In an unusual ruling today, the SCOTUS decided, by a 5-4 vote, that admission into evidence of a drug lab certificate in a state court prosecution without the testimony of the "analyst" who prepared it constituted a violation of the Sixth Amendment right to confront witnesses.

Justice Scalia wrote the majority opinion, in which Justices Thomas, Ginsberg, Stevens and Souter joined. The mix on the dissent side was equally unusual: Roberts, Alito, Kennedy, and Breyer. The Court today continued the trend I noted here in crimlaw cases, of defying easy categorization as "liberal" or "conservative." Instead there seems to be a drift into a more "formalist" or "literalist"camp, which tends to downplay or disregard the effects of their rulings on the criminal justice system and any social and economic implications and which is fairly quick to overrule or explain away contrary precedent. Scalia and Thomas are prominent in this camp. The other camp is what one might call "pragmatist" and consists of Alito, Roberts, and Kennedy. This camp affords more weight to precedent and the practical policy, economic, and "reliance" implications of newly announced Constitutional rules.

So in this case, Scalia follows a formal, literal reading of the Sixth Amendment, reasoning that lab certificates are "testimonial" in that they are prepared with a view to prosecution, and that therefore the person conducting the test must be available for cross-examination. Pragmatic concerns such as the burden on the system in producing such witnesses, the likelihood of increased dismissals when these witnesses cannot or do not come to court, and the increased expense involved in requiring analyst testimony, are brushed aside as insignificant next to the "plain" command of the confrontation clause.

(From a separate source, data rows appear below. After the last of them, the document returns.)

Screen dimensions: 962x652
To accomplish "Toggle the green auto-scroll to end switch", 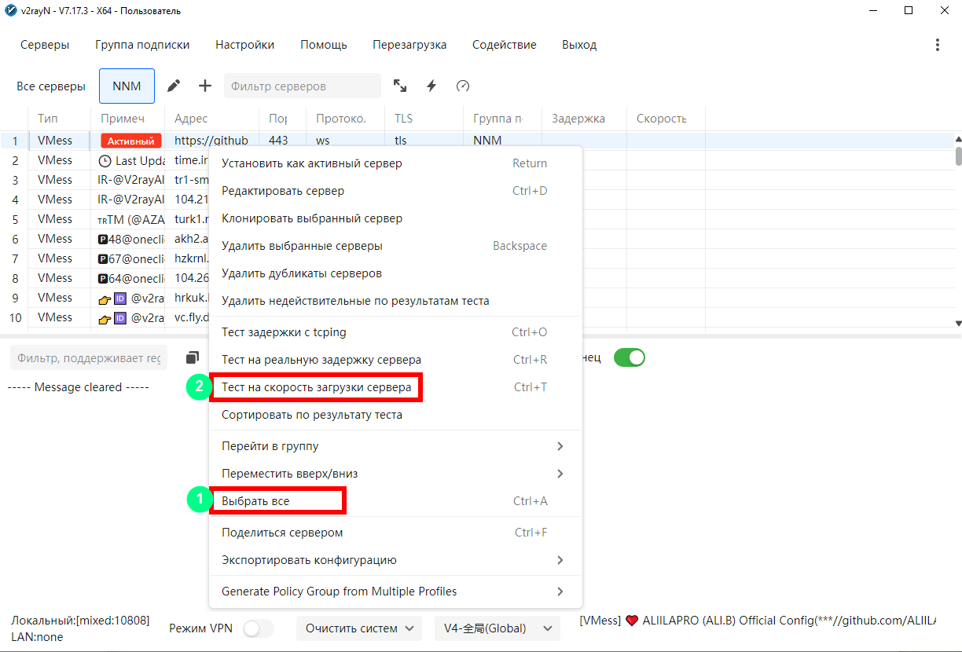I will click(x=629, y=357).
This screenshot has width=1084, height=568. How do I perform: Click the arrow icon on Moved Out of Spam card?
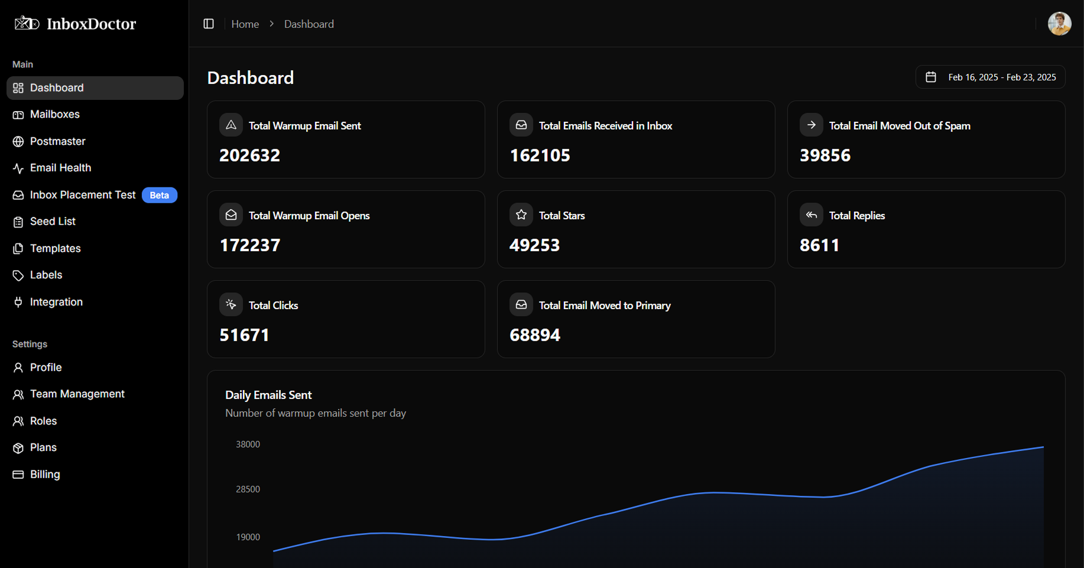[x=811, y=125]
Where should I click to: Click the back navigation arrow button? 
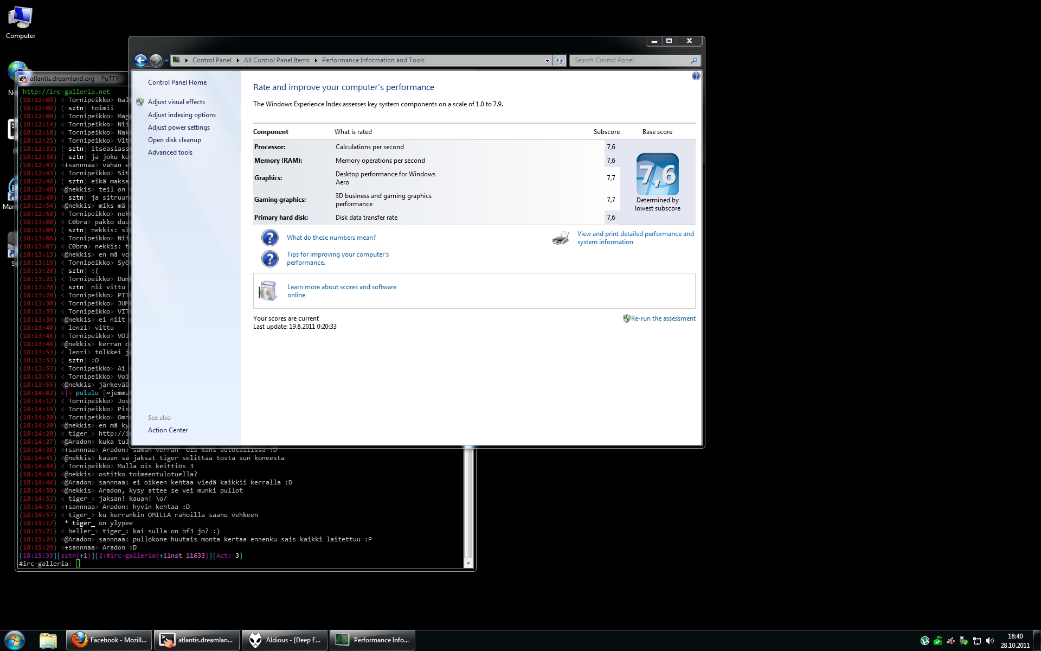(x=140, y=60)
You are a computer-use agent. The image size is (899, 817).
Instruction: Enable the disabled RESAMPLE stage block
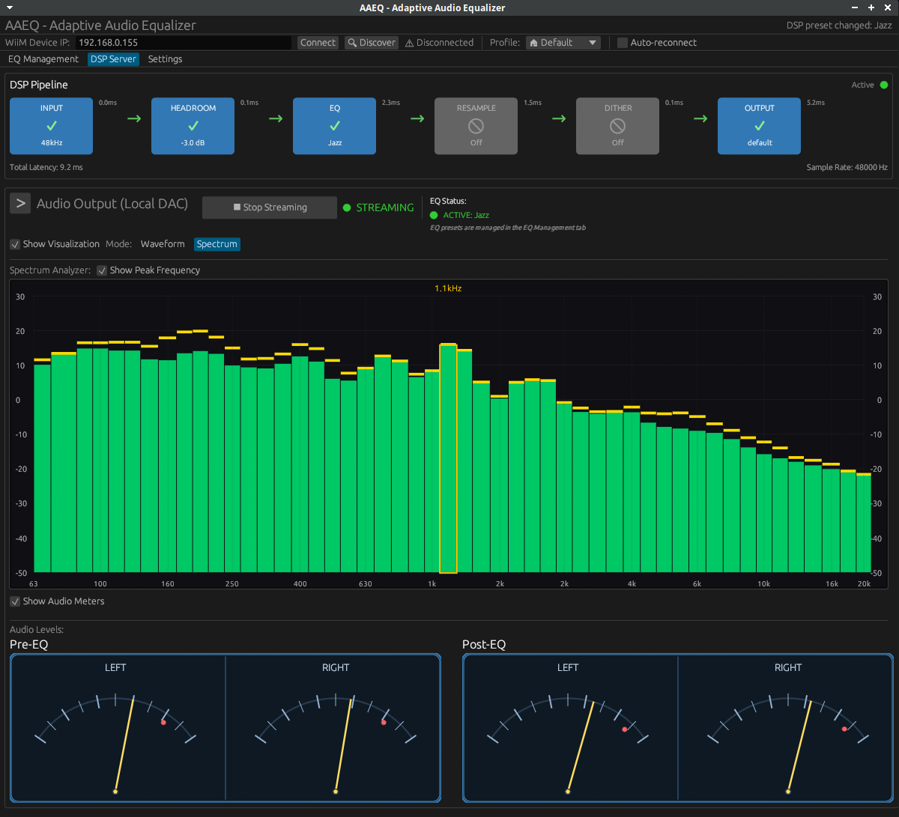coord(476,126)
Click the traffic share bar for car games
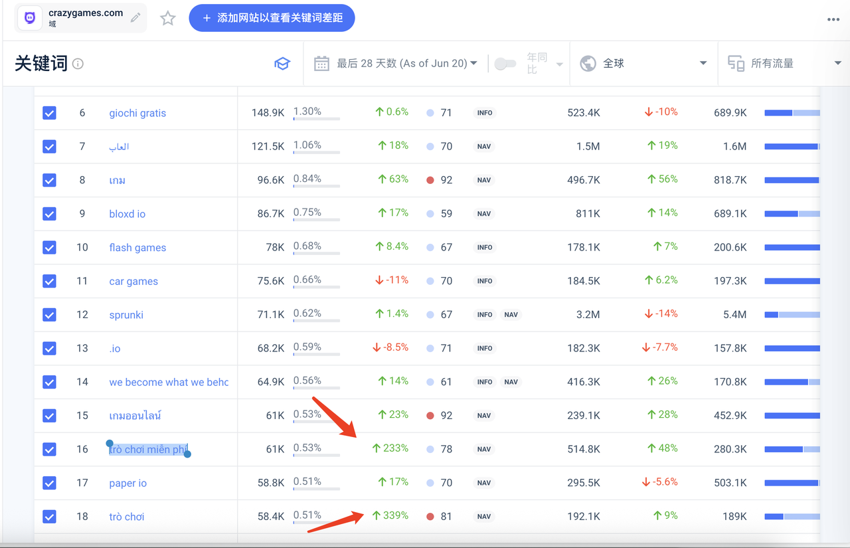Viewport: 850px width, 548px height. [x=792, y=281]
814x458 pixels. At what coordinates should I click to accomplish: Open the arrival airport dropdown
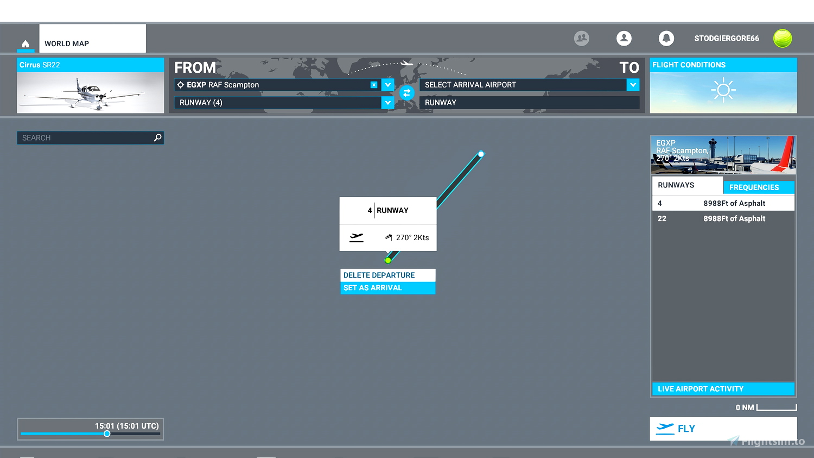(x=633, y=85)
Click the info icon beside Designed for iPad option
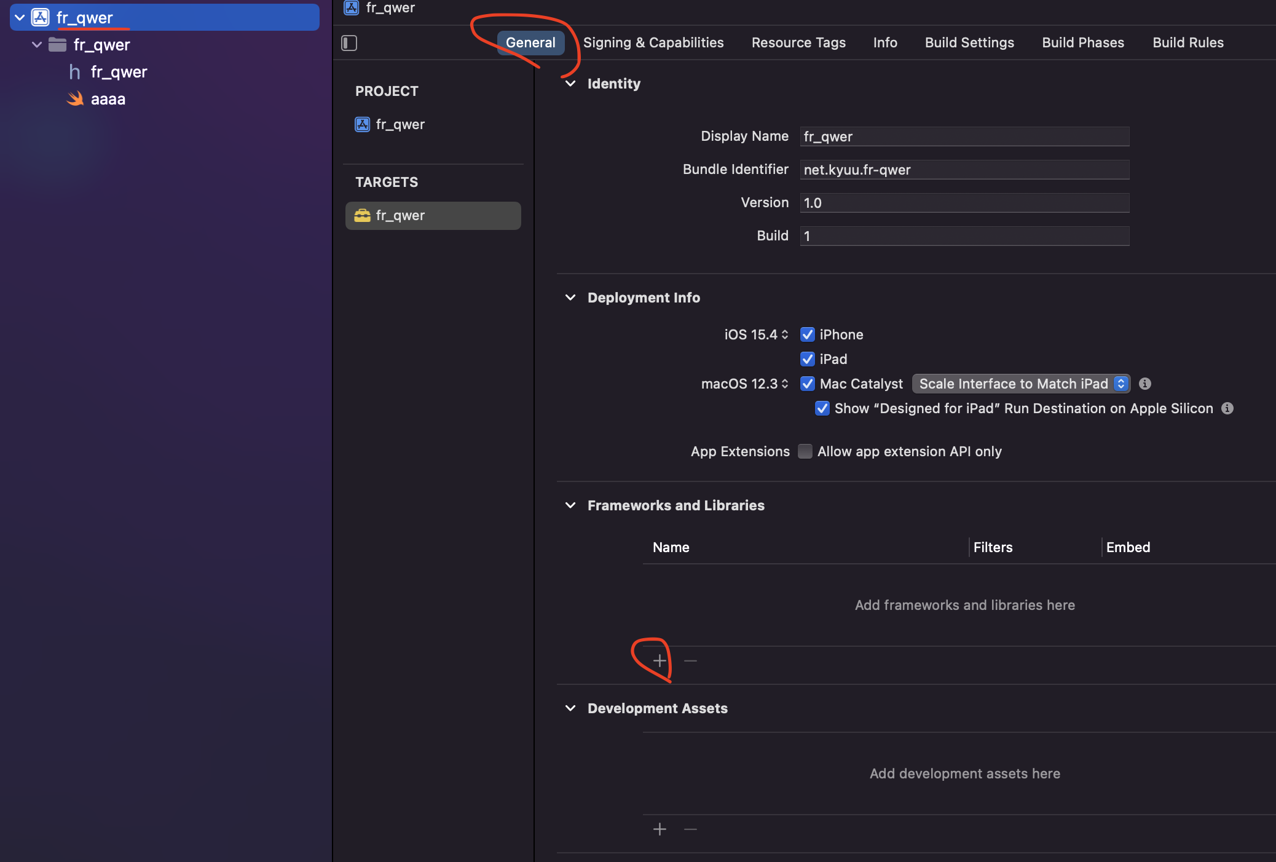Viewport: 1276px width, 862px height. 1227,408
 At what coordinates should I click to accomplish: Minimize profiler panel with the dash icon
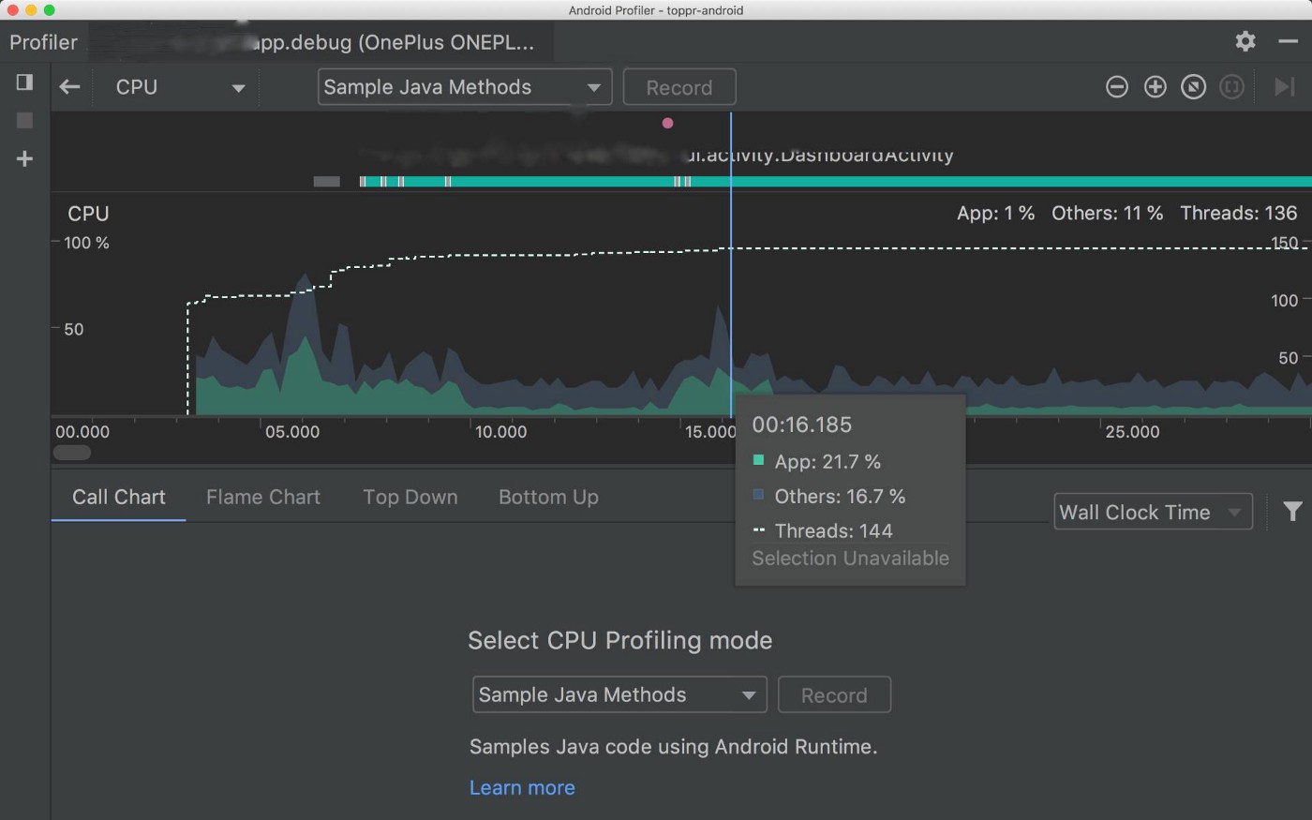click(x=1289, y=41)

The dissent, in addition to citing the pragmatic problems (and also feeding Scalia a healthy dose of "original intent" evidence refuting his formalist interpretation of the Sixth Amendment) relies on the 90-year precedent for using lab certificates without an analyst testifying to argue that the majority is not only imposing great costs on the system, but also is throwing stare decisis overboard.

About one thing there can be no dispute: this case has dramatically changed the way business will be done in drug cases, DUI cases, and any other case which has up until now relied on use of certificates of analysis of any kind. Defense attorneys will attempt to use this opinion to pry charge and sentencing concessions from prosecutors; prosecutors may respond by opting for more jury trials in appropriate cases, to raise the stakes of contesting guilt.

Let the games begin.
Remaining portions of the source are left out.